▶ Task goal
Copy out every line below that contains the word "options".

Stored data
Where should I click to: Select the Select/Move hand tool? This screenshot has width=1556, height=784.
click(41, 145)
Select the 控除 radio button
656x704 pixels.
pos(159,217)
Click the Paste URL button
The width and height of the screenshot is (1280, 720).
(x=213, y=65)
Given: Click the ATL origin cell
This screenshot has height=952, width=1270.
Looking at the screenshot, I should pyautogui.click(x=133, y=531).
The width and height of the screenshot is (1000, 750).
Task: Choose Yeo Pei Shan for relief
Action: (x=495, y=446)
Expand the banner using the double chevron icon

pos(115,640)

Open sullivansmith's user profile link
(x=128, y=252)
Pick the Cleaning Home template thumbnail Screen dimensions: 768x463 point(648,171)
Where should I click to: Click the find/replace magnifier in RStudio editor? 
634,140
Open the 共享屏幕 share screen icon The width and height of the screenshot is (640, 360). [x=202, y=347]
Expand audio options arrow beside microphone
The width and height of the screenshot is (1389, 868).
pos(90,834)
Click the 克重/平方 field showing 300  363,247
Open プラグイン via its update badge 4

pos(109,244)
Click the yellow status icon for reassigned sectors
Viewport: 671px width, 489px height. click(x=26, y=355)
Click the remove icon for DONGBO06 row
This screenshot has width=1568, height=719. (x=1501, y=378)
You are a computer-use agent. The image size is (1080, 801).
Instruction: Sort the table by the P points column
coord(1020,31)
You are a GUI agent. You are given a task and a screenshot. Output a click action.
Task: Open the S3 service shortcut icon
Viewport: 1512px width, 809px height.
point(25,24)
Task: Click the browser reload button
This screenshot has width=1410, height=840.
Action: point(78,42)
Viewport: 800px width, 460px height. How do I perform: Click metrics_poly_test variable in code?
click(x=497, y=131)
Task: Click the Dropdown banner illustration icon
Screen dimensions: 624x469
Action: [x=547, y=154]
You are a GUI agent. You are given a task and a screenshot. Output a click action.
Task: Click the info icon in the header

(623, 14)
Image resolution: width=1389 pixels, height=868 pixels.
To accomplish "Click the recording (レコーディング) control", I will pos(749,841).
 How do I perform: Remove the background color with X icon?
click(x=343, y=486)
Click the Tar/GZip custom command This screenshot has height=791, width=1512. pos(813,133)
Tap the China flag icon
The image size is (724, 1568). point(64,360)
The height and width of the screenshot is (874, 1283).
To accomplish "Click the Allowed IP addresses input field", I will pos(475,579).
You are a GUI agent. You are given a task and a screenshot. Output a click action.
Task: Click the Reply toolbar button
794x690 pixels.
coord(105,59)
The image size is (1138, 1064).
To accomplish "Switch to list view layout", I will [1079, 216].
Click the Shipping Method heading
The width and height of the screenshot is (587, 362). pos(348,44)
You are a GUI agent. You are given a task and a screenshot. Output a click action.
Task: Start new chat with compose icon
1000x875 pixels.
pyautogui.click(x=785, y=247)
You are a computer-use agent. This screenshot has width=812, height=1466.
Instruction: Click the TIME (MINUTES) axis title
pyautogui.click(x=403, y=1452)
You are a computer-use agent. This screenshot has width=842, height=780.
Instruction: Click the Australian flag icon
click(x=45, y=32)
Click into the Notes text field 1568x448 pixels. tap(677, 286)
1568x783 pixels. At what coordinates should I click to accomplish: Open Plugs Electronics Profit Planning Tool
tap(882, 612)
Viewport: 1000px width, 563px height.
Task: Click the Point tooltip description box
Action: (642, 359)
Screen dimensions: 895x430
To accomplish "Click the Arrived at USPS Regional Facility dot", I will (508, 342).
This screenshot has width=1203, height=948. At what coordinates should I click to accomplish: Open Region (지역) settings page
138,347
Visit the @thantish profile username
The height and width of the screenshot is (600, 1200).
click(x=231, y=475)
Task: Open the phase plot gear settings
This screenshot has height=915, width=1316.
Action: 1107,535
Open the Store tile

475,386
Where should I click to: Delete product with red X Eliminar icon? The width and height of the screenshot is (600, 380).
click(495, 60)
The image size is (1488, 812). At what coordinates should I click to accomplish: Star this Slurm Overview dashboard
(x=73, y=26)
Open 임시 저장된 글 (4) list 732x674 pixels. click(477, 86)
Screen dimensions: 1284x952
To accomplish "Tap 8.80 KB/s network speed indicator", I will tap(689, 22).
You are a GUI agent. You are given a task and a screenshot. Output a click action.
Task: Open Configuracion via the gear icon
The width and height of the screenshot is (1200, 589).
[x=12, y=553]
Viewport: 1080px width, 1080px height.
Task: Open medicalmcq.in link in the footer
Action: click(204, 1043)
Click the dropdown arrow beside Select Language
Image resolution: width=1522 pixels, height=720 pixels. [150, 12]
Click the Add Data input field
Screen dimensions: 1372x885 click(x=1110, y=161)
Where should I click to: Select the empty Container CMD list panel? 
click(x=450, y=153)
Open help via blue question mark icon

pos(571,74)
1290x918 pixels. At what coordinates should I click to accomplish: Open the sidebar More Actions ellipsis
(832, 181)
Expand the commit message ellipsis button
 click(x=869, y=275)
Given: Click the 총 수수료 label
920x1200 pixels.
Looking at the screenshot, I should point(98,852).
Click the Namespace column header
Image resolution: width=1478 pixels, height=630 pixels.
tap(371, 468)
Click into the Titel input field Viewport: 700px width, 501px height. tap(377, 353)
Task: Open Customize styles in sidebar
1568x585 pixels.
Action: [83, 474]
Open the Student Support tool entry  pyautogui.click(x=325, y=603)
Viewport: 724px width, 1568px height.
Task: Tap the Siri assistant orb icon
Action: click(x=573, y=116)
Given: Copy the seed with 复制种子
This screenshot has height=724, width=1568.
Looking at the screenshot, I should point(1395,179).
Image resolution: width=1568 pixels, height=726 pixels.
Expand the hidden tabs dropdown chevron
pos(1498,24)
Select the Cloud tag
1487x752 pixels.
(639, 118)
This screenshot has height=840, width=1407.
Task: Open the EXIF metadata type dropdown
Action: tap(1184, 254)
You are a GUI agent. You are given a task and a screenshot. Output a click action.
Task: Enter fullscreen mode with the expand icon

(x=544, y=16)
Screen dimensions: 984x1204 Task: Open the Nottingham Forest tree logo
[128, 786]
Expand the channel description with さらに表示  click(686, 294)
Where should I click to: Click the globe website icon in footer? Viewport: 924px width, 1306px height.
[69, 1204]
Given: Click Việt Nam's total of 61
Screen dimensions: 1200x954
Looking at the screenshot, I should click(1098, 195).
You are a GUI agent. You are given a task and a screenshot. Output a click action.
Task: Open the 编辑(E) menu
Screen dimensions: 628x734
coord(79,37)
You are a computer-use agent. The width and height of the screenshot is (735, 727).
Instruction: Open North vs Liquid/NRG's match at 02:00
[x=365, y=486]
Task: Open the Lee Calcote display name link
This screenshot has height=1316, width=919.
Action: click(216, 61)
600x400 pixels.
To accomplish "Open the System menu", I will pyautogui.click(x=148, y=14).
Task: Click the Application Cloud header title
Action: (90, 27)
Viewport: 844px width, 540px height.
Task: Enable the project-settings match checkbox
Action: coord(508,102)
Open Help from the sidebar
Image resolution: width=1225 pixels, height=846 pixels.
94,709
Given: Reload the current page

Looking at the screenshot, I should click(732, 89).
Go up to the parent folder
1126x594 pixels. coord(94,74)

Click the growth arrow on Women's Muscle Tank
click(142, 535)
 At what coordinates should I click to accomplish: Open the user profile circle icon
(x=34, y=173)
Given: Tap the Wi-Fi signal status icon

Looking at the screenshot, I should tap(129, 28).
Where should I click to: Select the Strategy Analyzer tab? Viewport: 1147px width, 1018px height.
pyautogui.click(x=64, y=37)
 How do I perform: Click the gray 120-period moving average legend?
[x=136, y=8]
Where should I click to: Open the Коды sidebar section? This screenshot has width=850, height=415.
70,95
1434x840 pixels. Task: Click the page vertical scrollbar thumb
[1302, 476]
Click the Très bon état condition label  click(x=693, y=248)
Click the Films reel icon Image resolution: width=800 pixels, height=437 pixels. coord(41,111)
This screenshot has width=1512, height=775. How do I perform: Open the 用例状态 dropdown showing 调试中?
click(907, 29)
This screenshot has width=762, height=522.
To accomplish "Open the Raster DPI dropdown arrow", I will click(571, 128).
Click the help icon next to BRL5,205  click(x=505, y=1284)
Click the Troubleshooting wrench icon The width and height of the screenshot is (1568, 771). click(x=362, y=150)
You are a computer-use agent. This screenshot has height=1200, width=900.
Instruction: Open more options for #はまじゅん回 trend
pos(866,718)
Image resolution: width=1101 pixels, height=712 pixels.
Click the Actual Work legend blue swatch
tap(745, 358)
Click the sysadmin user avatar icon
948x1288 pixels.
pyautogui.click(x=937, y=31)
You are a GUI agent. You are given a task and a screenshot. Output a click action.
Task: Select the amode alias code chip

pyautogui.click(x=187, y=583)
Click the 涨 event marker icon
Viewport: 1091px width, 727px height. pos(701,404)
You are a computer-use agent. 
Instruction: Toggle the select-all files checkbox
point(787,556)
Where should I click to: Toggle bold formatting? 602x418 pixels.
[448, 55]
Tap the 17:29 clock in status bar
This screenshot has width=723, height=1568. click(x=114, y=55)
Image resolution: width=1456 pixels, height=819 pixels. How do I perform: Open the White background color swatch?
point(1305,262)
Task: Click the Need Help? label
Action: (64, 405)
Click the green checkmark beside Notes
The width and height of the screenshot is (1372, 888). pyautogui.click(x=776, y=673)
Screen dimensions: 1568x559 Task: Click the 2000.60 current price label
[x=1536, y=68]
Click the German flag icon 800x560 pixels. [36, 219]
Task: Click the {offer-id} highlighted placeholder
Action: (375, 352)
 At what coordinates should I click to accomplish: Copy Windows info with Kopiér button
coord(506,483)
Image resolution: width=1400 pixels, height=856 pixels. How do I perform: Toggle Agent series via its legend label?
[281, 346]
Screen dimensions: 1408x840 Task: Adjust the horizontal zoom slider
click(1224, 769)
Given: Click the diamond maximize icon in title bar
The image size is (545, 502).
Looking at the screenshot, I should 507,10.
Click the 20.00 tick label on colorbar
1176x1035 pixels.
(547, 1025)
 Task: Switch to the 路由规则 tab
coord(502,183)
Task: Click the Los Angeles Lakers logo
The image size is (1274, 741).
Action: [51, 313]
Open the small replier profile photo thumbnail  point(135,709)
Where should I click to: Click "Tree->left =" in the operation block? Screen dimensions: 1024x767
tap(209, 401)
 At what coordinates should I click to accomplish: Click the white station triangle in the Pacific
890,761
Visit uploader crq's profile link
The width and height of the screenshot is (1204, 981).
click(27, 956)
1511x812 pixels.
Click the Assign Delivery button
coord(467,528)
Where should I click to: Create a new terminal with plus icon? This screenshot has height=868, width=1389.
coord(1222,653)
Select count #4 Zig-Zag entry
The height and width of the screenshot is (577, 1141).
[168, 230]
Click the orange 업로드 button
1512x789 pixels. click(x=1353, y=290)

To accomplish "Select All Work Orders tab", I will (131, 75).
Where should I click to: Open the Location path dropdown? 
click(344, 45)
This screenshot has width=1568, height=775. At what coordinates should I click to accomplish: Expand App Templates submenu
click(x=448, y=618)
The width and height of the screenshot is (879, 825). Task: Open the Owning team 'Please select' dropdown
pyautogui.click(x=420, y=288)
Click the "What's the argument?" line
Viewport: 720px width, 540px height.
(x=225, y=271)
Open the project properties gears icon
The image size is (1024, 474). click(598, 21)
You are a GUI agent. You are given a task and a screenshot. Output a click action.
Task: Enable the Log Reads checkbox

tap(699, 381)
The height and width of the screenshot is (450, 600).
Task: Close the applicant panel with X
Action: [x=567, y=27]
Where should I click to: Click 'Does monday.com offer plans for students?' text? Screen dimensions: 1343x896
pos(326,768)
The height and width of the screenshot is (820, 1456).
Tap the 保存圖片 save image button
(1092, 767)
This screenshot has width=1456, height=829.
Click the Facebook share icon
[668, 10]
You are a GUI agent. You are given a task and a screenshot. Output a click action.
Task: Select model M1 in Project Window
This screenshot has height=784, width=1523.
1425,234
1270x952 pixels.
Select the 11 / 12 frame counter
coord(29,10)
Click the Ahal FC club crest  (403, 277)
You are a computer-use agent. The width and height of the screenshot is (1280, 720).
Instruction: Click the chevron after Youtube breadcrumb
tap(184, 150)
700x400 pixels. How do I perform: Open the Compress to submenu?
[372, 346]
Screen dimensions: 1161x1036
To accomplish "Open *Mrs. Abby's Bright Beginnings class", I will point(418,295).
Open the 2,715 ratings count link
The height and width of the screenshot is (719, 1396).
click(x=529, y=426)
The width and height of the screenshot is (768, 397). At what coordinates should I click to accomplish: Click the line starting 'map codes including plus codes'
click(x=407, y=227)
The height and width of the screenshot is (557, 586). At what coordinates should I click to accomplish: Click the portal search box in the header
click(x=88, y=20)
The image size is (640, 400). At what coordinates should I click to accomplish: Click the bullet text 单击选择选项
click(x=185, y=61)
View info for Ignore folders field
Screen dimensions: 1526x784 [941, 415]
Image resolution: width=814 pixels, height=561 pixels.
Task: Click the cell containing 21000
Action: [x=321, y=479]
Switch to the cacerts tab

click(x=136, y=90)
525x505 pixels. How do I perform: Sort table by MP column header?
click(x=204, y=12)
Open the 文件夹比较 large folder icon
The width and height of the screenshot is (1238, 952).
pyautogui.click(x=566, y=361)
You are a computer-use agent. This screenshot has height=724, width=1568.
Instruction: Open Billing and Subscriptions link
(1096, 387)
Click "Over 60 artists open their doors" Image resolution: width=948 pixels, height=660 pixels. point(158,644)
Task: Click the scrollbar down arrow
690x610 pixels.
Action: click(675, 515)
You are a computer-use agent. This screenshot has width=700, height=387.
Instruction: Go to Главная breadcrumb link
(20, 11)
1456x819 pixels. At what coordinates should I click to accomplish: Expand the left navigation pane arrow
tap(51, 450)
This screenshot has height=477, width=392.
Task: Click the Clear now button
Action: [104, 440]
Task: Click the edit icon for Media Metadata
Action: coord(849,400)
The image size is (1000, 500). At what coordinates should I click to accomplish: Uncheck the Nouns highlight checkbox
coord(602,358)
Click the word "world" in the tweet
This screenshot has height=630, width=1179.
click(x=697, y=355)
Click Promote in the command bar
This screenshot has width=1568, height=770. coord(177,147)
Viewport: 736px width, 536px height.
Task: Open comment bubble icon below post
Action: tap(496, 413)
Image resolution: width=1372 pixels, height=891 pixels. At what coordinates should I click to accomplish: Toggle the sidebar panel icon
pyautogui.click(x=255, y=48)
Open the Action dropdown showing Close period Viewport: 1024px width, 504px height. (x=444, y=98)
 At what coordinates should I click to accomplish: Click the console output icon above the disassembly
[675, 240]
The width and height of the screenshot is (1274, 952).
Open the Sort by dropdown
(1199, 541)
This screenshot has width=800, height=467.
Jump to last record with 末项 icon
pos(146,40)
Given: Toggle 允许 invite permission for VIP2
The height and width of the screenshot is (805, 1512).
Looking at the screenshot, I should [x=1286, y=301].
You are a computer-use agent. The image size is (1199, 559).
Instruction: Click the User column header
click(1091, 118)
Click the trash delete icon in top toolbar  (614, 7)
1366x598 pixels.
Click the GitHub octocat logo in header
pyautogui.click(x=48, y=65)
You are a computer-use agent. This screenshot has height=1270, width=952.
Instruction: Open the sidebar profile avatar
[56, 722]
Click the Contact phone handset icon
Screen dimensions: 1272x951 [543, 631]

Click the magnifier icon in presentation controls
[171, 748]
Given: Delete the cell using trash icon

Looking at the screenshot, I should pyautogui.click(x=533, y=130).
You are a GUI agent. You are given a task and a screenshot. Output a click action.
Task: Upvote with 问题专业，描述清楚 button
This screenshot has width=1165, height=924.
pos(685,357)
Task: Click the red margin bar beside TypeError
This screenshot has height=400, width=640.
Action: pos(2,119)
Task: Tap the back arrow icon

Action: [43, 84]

▶ Task output
Expand audio options arrow beside microphone
Instruction: Open more options for #はまじゅん回 trend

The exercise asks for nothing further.